Martinod turns the world upside down
Four-time X Games champ Maddie Bowman was featured in a video ahead of the women’s skier superpipe event Friday night, moments before she began an effort to win her fifth gold in the event.
“One of the goals I have in my career is to get more women involved in skiing, and also to help us push our skiing,” she said, her voice booming out over the X Games crowd.
She may have helped facilitate that Friday night, but not in the way the way she was hoping.
Marie Martinod, a 32-year old French freestyle skier, laid down a high-flying, fast-spinning first run to score in at 89.33. That held on to win, and for the first time since 2012, someone other than Bowman walked away with X Games gold in the women’s skier superpipe.
Japan’s Ayana Onozuka was second at 87.00, and Bowman ended up third at 86.00.
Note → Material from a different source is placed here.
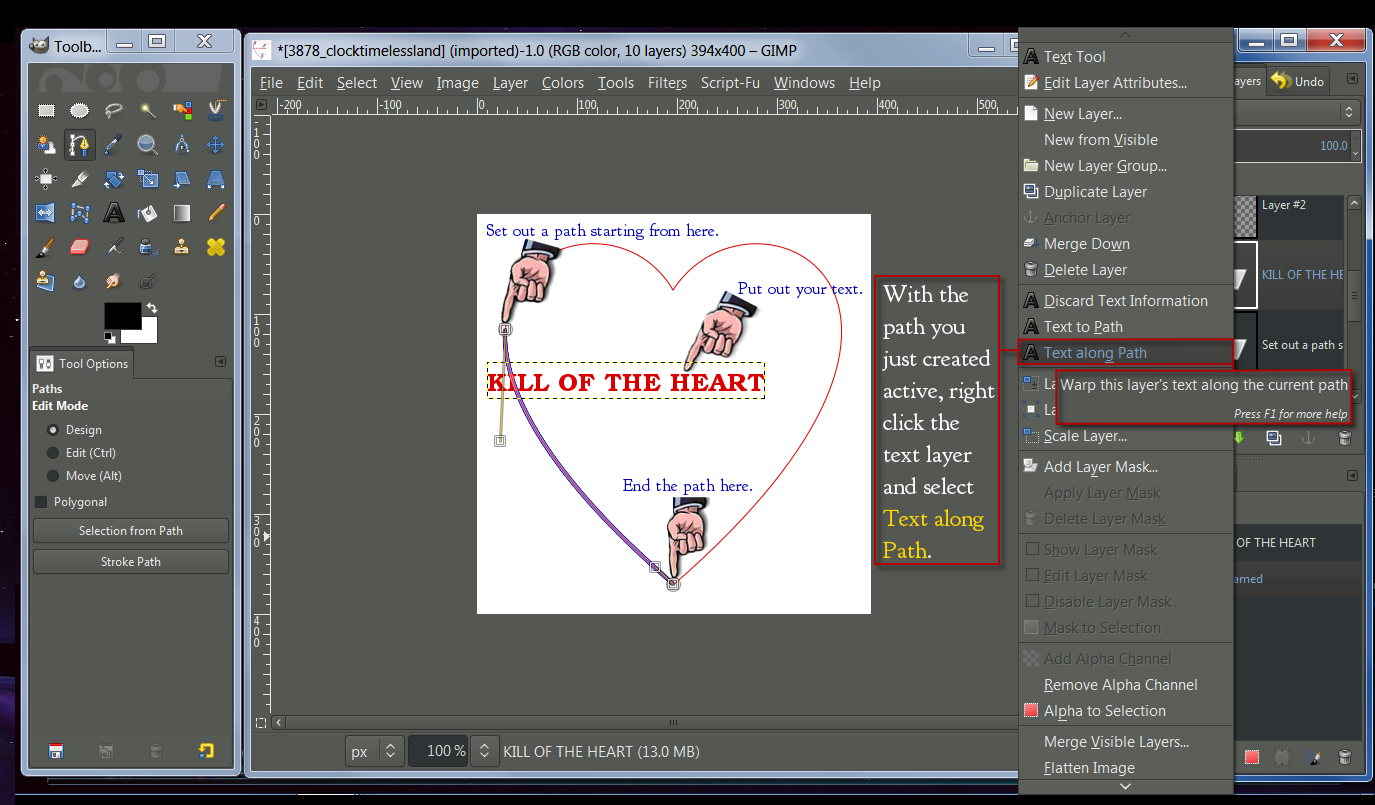1375x805 pixels.
Task: Click the Stroke Path button
Action: (130, 561)
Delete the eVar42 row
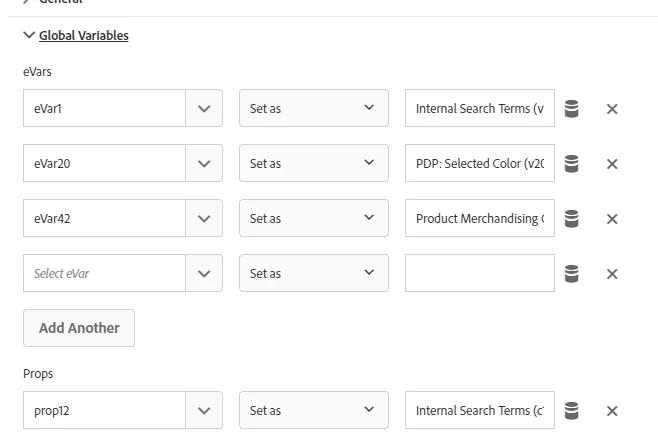This screenshot has width=658, height=445. click(612, 219)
Bowman, 23 years old and from South Lake Tahoe, California, has dominated the sport since she burst onto the scene as an 18-year old in 2012. She won silver that year, but has been straight golden since, winning all four X Games and the 2014 Winter Olympics.
Neither Martinod nor Onozuka have ever been far behind, however. Both joined Bowman on the podium at the Olympics and both have multiple other X Games podiums. Onozuka’s second-place showing was her third in as many years.
She was happy after the competition to have landed her first-hit 900 in both her runs. The second she landed high enough to allow for a strong run.
Though she’d have rather it been her on top, Onozuka didn’t mind seeing the shakeup in front of her. Asked if she thought someone besides Bowman winning was good for the sport, she first recognized Bowman’s talent, then agreed, through a translator, with a simple, “Yes.”
For Martinod, the difference was both the style and the amplitude she managed on her first run. She soared through back-to-back 540s early in the run, went inverted with back-to-back flairs in the middle of the run, then capped it with her biggest trick of all, a soaring 900.
She knew it was special as soon as she landed, shooting her arms out in celebration as she skidded to a stop and the Buttermilk crowd roared.
Bowman staged a respectable attempt to answer, skiing a more technical run built around back-to-back 900s in the middle. She landed both runs, but couldn’t match Martinod.
The difference was most obvious on that last hit. Bowman struggled to rise out of the pipe. Martinod soared out of it.
Bowman waited for her score at the bottom after her final run, grinning and hanging on to her skis. That smile wavered and she dropped her skis when the announcement came, but she was smiling again moments later as she offered Martinod a hug.
It was the end of a streak, but maybe a step for the sport.